疲労やストレスが蓄積しやすくなる場合もある
三交代制で不規則な勤務を続けていると疲労がたまりやすくなります。人によっては休暇中のリフレッシュがうまくできなくなり、ストレスがたまってしまうこともあるでしょう。このあたりも注意が必要です。
三交代で乱れがちな生活リズムを整える方法
適度な運動とメリハリのある生活
三交代勤務の場合、一週間のうち夜勤と日勤が混在していることがあります。そのため、普段から運動をするなどして疲れにくい体作りをすることが大切です。夜勤や日勤にかかわらず、真夜中に活動したり働いたりするため昼間眠ることもあるでしょう。もちろん初めはなかなか寝付けないこともありますし、疲れがとれにくいということもあります。
規則正しい生活をメリハリをつけて送ることや睡眠時間をしっかり確保することで、仕事の疲れをその日のうちに解消していくことが重要です。
家族とのコミュニケーション
また夜勤の場合、家族との生活時間がどうしてもズレてきます。朝食や夕食の時間をそろえてもらう、メールのように時間帯に関係なくコミュニケーションがとれるツールを活用するなど、家族にも協力してもらいましょう。うまくコミュニケーションをとるようにすれば、より気持ちよく働くことができます。
体調不良の場合はすぐに通院を
生活リズムが不規則になり体調不良を感じることがあれば、すぐに病院で診てもらうことも大切です。三交代を導入している企業は従業員に対する安全配慮義務から、三交代に従事する社員に対して健康面での配慮を最大限にしています。しかし、体調に異常をおぼえた場合は従業員側からも会社に相談しましょう。このように企業と従業員がそれぞれに健康を配慮することで、より良い職場環境が形成されていくのです。
食生活の見直し、ストレス解消を
一方、体調を整え常に健康な状態で仕事にのぞむようにするためには、食事の栄養バランスを考えることも大切です。例えば「少し疲労がたまっている」と感じた時には、「梅干し」など酸っぱいものを食べることで、成分のクエン酸が疲労を早く解消してくれます。

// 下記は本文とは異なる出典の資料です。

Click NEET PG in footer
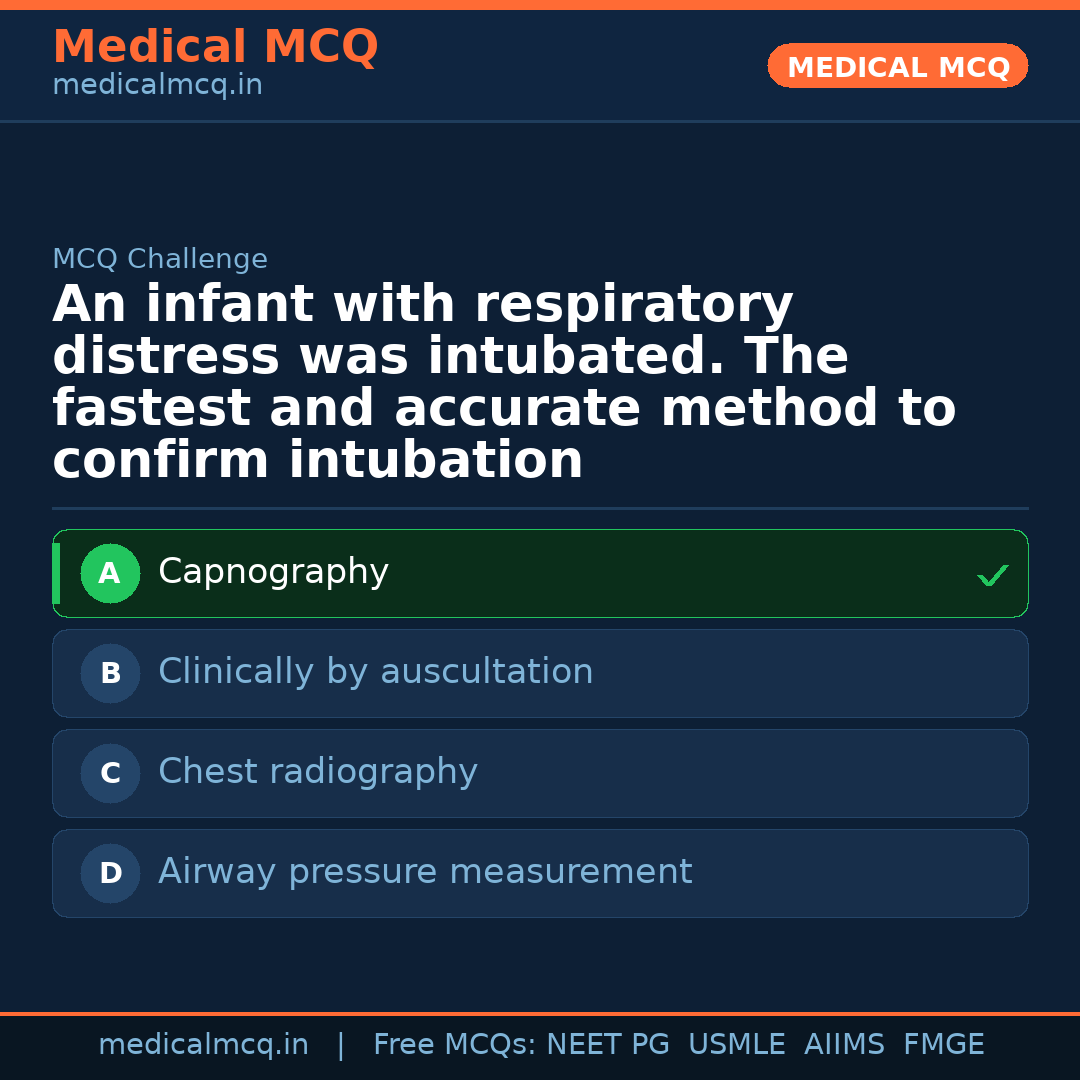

また健康状態を整えるためには精神面でも健やかであることを心掛ける必要があり、ストレスを定期的に解消する方法を見つけると良いでしょう。運動を兼ねた短時間の散歩なども気分を晴らすにはオススメですが、本当に疲れている時は「何もせずただ眠ること」も大切です。
徐々に慣れる三交代
三交代勤務を初めて経験する場合、食事に気を付けたりこまめに運動したりすることで少しずつ体を慣らしていくことが重要です。
三交代制は通常勤務よりも高い収入を得られるなどといったメリットがあります。収入を上げたいと考えている方はもちろん、昼間の平日に休みが欲しい!なんていう人にも三交代勤務が向いているかもしれません。
規則正しい仕事のリズムを継続し、自らの体調への気遣いや健康面への留意ができれば、無理なく効率の良い仕事と生活の両方を送ることができるでしょう。